## Start Supplied data
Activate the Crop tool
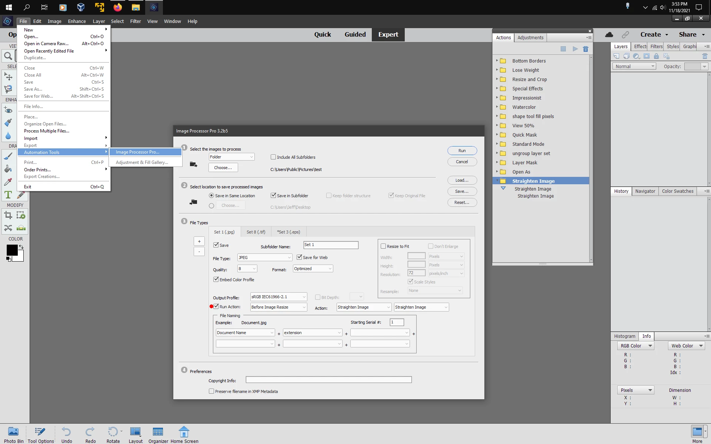Screen dimensions: 711x444 click(x=8, y=215)
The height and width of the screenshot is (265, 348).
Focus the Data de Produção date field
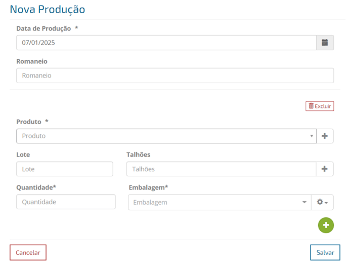pyautogui.click(x=166, y=43)
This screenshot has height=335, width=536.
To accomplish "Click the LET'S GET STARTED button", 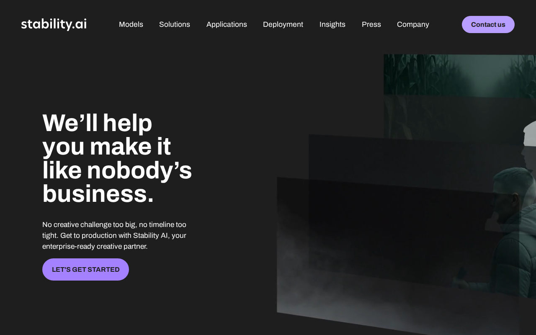I will (x=85, y=269).
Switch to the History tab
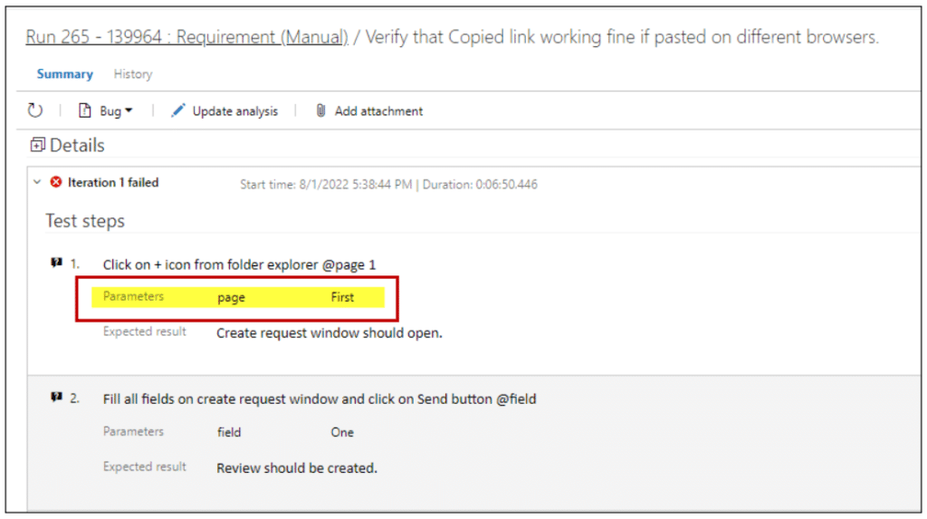Image resolution: width=927 pixels, height=519 pixels. coord(133,74)
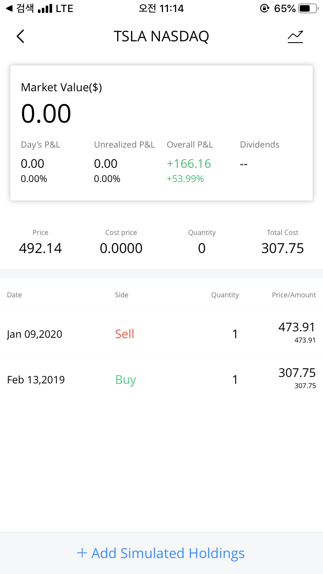323x574 pixels.
Task: Tap the Side column header
Action: click(121, 295)
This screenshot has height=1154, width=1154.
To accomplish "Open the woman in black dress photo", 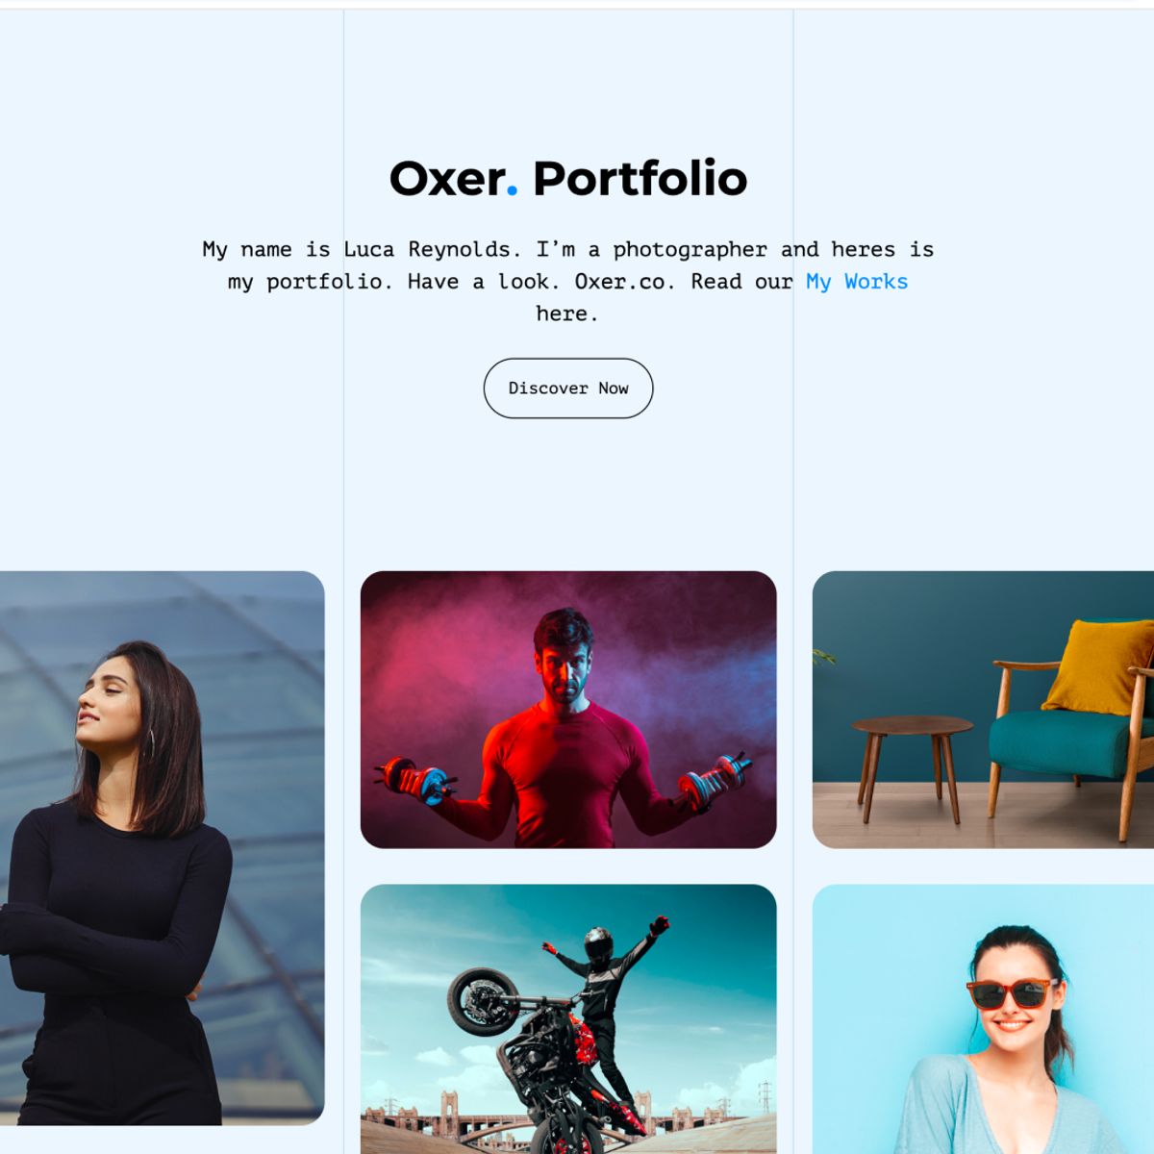I will [163, 848].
## End Supplied data
→ Task details
Show every line of the items above that contains the string "This". Case counts.

→ Exercise output
This screenshot has height=335, width=536.
This screenshot has height=1154, width=1154.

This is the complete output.